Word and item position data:
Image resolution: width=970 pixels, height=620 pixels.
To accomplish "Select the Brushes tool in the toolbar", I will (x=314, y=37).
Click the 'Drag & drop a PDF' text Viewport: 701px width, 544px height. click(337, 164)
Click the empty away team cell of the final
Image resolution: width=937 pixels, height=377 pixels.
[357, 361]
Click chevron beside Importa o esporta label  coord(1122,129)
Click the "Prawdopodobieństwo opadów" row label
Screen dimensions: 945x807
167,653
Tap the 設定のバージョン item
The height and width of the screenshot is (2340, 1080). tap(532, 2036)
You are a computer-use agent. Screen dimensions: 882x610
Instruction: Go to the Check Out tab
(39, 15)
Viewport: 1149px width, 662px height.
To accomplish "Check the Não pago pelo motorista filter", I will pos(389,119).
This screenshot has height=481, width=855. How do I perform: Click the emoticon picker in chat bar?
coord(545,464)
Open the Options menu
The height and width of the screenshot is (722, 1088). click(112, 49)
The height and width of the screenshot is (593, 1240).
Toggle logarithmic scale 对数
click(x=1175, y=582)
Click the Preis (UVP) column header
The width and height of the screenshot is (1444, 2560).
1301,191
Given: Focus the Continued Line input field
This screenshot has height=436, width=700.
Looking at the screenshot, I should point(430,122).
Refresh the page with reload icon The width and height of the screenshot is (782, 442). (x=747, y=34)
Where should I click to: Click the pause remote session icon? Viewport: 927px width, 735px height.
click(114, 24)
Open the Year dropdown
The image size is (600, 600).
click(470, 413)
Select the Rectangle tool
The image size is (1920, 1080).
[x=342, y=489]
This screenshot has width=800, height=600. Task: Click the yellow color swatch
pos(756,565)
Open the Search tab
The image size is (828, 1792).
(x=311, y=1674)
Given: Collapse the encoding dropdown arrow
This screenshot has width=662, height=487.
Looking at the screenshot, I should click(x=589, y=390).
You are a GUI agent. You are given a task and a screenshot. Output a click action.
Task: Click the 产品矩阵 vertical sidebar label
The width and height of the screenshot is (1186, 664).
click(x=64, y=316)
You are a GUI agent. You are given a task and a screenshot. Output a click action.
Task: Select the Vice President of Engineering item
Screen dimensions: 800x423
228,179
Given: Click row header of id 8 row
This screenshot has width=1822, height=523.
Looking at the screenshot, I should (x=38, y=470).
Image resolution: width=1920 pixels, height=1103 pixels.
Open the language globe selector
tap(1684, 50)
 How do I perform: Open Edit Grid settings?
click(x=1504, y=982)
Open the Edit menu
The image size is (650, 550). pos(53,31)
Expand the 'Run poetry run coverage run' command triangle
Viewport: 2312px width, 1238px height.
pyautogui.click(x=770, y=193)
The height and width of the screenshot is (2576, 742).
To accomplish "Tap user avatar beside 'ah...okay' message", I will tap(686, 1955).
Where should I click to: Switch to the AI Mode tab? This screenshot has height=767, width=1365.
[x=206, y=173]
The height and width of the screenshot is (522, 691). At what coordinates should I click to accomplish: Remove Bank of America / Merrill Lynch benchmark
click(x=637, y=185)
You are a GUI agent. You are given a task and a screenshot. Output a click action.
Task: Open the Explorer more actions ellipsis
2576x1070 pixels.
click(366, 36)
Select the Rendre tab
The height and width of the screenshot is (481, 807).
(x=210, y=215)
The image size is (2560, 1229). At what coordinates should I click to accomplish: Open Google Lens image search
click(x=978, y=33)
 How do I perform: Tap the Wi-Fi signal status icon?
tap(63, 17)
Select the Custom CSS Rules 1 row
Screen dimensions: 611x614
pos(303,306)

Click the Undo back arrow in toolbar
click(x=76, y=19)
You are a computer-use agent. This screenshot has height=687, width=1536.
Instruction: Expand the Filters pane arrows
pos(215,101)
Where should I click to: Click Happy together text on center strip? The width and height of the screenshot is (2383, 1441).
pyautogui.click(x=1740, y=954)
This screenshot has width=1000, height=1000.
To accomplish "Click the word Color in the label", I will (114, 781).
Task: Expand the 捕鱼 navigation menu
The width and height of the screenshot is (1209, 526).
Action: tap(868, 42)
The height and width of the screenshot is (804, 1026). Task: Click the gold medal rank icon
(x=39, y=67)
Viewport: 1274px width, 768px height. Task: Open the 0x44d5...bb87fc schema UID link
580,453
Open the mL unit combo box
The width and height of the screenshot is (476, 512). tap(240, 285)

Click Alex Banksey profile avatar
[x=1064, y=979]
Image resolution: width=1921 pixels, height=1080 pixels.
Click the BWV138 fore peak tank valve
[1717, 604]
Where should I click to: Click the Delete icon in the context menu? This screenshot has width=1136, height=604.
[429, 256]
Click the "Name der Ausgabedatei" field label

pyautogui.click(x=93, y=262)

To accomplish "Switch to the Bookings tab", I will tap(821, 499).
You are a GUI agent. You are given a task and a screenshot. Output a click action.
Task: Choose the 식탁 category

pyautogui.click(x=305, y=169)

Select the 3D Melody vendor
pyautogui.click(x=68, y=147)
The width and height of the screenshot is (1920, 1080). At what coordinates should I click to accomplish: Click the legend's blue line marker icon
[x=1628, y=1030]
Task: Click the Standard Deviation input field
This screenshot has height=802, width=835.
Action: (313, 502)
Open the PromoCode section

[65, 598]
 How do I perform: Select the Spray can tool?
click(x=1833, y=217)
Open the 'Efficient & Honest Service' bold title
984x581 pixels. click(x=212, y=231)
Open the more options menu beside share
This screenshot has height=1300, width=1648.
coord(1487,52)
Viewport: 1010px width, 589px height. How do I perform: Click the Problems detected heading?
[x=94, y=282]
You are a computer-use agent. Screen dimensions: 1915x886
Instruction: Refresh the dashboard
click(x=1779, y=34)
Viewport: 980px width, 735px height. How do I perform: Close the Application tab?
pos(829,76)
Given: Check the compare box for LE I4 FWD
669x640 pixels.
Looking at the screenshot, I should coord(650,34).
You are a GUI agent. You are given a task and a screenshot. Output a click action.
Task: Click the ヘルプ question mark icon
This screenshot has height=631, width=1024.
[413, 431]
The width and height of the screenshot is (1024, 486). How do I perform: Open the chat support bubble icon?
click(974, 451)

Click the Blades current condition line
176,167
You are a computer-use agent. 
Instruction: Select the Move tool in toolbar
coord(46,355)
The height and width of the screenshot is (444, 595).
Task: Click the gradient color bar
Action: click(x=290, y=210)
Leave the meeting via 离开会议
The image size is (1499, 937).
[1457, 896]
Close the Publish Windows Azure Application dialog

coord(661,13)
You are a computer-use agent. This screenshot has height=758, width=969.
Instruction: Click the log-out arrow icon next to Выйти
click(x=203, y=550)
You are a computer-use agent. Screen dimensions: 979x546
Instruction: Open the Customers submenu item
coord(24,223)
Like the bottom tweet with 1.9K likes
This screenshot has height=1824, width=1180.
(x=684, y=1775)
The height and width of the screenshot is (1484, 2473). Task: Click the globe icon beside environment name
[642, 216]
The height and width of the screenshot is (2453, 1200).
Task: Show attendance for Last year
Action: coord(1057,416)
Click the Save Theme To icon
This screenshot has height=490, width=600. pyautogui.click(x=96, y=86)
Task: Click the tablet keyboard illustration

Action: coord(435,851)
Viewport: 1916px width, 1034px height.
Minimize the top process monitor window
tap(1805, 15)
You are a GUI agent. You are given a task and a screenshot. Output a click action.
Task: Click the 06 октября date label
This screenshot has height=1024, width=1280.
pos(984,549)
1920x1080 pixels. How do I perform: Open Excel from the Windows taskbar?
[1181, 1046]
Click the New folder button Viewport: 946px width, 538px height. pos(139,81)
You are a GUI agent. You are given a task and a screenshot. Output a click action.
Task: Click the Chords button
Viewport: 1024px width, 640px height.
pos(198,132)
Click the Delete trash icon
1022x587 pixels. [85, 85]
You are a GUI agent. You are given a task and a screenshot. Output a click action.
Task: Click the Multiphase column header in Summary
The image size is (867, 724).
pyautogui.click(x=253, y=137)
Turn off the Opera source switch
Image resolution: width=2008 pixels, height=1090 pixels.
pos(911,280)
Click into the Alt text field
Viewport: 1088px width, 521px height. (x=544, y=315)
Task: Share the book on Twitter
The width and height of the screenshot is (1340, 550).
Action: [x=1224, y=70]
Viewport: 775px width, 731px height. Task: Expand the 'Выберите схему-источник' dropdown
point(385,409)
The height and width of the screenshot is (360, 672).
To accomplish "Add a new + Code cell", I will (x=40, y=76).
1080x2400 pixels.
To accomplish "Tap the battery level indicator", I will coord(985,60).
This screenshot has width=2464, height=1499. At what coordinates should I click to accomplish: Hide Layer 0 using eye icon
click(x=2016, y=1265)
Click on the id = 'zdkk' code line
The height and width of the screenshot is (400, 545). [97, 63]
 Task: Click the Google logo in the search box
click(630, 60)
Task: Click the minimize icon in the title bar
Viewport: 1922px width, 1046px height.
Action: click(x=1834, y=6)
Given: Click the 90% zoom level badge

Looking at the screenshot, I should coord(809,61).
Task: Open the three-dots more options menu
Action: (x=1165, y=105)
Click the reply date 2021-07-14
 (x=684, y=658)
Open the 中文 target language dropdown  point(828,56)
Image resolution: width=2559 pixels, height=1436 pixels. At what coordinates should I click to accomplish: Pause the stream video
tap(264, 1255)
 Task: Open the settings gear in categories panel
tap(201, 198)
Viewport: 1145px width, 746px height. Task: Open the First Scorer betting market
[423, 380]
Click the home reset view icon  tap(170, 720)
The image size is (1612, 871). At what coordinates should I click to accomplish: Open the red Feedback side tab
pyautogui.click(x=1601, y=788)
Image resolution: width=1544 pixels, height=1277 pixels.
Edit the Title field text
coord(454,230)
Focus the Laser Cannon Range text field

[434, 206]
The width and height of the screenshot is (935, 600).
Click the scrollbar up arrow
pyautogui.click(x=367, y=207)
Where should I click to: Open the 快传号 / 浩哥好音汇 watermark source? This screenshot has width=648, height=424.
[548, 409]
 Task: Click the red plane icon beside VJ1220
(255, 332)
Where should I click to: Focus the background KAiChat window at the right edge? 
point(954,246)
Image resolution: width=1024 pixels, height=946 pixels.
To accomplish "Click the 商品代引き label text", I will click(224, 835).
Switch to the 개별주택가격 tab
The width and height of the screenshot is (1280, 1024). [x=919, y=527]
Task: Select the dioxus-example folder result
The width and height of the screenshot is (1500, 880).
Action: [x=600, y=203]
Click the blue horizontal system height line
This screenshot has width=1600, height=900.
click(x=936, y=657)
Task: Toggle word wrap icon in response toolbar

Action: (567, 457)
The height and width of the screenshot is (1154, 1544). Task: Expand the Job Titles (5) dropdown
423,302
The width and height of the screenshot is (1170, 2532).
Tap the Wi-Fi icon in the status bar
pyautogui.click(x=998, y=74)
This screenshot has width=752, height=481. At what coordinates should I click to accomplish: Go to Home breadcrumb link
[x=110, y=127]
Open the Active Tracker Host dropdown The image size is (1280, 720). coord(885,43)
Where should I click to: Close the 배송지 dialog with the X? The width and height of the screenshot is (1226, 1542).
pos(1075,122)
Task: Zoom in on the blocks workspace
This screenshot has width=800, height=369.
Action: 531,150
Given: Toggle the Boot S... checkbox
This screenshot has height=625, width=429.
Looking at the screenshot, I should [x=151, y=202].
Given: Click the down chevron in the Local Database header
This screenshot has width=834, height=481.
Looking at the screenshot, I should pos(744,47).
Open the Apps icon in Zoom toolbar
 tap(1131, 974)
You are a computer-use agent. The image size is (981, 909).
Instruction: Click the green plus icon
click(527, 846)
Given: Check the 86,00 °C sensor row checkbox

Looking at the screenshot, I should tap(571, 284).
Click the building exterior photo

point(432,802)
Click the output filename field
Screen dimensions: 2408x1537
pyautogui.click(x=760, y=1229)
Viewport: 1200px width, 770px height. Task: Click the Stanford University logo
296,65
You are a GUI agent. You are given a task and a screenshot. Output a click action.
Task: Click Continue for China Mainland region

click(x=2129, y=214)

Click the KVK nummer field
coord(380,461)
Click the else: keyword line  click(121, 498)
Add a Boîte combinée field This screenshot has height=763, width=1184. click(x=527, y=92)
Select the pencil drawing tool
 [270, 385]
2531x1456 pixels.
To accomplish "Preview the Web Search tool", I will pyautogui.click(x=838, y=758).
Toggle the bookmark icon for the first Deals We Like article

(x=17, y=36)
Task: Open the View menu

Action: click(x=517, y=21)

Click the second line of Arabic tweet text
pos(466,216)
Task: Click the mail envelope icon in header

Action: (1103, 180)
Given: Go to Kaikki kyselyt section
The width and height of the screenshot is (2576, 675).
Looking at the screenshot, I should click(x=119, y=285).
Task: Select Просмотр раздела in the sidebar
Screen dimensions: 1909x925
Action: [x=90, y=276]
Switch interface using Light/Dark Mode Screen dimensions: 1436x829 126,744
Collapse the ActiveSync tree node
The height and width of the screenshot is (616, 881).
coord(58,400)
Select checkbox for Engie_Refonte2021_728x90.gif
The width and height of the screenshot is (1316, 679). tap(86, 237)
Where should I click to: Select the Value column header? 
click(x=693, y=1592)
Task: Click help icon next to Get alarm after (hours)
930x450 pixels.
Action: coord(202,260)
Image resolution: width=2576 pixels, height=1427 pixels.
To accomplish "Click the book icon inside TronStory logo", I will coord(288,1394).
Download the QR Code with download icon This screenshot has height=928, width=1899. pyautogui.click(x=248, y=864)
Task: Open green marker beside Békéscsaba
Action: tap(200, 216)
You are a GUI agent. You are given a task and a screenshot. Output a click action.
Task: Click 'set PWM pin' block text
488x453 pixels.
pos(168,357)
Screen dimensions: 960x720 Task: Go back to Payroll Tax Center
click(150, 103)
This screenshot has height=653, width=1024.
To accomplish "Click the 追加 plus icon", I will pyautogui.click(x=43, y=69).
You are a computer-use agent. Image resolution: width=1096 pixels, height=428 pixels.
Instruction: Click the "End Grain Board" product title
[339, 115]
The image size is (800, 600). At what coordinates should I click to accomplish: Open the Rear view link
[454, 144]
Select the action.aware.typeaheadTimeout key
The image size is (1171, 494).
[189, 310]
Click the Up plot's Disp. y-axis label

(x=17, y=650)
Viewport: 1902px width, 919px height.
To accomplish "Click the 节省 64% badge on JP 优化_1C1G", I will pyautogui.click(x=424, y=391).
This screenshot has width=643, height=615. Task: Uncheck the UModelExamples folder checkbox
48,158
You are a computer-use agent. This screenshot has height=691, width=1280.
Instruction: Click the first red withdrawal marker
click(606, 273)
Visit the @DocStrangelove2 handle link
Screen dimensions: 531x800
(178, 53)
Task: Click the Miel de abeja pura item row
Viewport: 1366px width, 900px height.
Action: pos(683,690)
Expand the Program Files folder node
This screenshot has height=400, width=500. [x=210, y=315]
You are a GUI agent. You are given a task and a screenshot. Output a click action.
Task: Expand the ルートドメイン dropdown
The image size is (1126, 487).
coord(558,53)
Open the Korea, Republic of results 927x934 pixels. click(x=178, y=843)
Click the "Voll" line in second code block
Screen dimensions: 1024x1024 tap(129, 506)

# Task details
List every line in the records from the one containing "Task: Click the Google" down to the one containing "(x=684, y=658)", both included, as a numbered list with blank lines omitted.

# Solution to the exercise
1.  Task: Click the Google logo in the search box
2. click(630, 60)
3. Task: Click the minimize icon in the title bar
4. Viewport: 1922px width, 1046px height.
5. Action: click(x=1834, y=6)
6. Given: Click the 90% zoom level badge
7. Looking at the screenshot, I should coord(809,61).
8. Task: Open the three-dots more options menu
9. Action: (x=1165, y=105)
10. Click the reply date 2021-07-14
11.  (x=684, y=658)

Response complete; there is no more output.